En fait, dans les lieux de spectacles, Tino était une guitare plus qu’un homme. «Un virtuose au sens propre du terme. Après Messi Martin et Zanzibar, Tino était resté le seul six-cordes sur lequel reposait un bikutsi bien fait», assume Sa Majesté Jean Rameau Sokoudjou. Pour avoir grandi dans la capitale, le chef supérieur de Bamendjou est un féru des musiques du Centre, Sud et Est.

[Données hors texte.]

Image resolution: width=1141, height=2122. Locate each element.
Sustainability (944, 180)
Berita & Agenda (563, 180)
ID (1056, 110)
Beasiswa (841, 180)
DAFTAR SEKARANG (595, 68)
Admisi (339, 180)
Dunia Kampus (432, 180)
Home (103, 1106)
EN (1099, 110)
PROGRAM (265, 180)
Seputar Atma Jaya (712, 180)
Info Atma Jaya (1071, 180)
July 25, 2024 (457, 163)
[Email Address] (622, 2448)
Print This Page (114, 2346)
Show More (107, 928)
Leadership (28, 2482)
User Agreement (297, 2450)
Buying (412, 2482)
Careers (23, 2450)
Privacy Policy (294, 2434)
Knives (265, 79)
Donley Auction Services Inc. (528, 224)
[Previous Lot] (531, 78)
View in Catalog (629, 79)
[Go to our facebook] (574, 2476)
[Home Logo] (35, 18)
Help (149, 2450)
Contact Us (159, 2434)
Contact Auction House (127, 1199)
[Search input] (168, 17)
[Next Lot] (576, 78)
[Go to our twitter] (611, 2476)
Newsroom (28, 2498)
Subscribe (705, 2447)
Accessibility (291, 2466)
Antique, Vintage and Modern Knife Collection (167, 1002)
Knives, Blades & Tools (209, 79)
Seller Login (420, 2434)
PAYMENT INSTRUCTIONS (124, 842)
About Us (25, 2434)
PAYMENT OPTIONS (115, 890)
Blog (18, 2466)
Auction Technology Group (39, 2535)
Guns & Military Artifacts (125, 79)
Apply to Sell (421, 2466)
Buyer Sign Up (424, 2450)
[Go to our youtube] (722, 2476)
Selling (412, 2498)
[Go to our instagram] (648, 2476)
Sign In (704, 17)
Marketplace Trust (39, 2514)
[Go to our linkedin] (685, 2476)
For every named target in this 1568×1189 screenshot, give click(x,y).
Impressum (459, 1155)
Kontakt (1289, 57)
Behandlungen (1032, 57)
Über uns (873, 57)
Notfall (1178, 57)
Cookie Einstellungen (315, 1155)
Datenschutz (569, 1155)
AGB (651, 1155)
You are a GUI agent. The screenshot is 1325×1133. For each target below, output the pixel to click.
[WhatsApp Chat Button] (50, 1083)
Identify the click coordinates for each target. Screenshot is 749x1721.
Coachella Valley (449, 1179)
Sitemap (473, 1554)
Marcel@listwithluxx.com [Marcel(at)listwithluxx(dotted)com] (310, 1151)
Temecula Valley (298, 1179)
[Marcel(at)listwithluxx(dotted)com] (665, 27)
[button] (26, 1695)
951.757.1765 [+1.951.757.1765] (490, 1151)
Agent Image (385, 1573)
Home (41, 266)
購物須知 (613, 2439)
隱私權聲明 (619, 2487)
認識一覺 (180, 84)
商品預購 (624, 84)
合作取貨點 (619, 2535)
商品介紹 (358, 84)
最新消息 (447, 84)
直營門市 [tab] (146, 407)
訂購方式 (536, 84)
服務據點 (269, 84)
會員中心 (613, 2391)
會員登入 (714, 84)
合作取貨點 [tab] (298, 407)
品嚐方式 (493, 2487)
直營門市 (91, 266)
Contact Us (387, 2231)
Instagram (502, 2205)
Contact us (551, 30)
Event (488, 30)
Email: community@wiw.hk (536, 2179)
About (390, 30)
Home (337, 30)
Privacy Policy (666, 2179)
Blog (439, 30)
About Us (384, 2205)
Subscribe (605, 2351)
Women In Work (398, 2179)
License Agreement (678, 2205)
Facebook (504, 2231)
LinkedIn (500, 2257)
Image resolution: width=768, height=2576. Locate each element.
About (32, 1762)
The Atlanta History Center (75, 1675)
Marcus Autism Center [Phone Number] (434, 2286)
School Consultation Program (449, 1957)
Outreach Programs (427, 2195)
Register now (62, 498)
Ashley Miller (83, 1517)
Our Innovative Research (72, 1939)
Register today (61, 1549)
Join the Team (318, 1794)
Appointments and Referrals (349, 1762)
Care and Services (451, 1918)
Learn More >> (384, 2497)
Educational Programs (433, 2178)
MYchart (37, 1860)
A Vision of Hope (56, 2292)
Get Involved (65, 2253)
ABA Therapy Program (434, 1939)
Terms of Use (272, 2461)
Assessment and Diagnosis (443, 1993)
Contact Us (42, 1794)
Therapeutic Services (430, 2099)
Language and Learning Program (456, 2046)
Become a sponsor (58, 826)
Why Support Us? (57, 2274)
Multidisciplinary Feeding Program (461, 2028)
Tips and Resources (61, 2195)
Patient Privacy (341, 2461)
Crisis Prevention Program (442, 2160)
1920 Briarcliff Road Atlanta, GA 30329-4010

En connaisseur donc, le dignitaire originaire des Grassfields retient des titres comme «Ossas (du regretté Sala Bekono), la reprise compilée des albums de Messi Martin, Véronik Facture, Aïe Jo et tous les autres que l’on connait». «Ses improvisations sur six cordes d’une fluidité inouïe, ses compositions étranges et fascinantes, ses quelques disques que l’on appris par cœur en courant dans les rues de Yaoundé pour le sport du samedi matin, ses solos qui illuminaient les disques des autres», appuie Sosthène Fouda. Ces autres-là, ce sont des artistes de bikutsi à l’aura avérée. Ils ont passé chacun des semaines en tête du hit-parade de la FM 94, à en croire Mgbwa Ayolo (Billy Show). Un triomphe que l’animateur attribue à «la dextérité de Tino Barozza».

 

On prépare les obsèques

«Côté cœur»
Et cette qualité, l’artiste l’avait mise au service de Catherine Nkou alias K-Tino, un autre phénomène entrée dans le show biz sous le nom d’Ascenseur au début des années 90. Courageuse, « la Femme du peuple » décrit Tino Barozza comme « un homme sensible, généreux, drôle. Pas du tout macho ». « Avec lui, ajoute l’auteure de « 7e ciel », tout tournait autour du travail ; il a donné une direction à ma carrière. Il ne se prenait pas pour une star. Très professionnel, il n’était jamais en retard. Nous n’avions pas une relation spirituelle mais humaine ». Ce portrait flatteur fait comprendre pourquoi elle est tombée dans ses griffes libidineuses. La romance s’est interrompue et reste un vestige, une fille (K-Wash).

Côté jardin
Reste que parfois, Tino engloutissait, d’une traite une jarre de rhum-Coca. Cette «performance» était publique. Celle qui l’était moins, seules des indices en disent long. À ce sujet, Rodrigue Ntongue explique : «Les exhalaisons odorantes qui se dégageaient après son passage était loin d’être celles de la rose. Mais bien celles d’une plante, que les jeunes du quartier Mvog Ada qu’il fréquentait appellent le « ntah » et qui fait voyager…sans décoller. Inspire les dieux de la terre. C’était justement un de ces dieux-là, le cher Baroza. Un artiste jusqu’à l’os. Des appétits peu ordinaires. Mais un humain entier qui devait batailler pour trouver pitance. Et Dieu (celui qui est là-haut cette fois) sait que chez les musiciens, ça charbonne un peu plus pour faire glisser le gombo».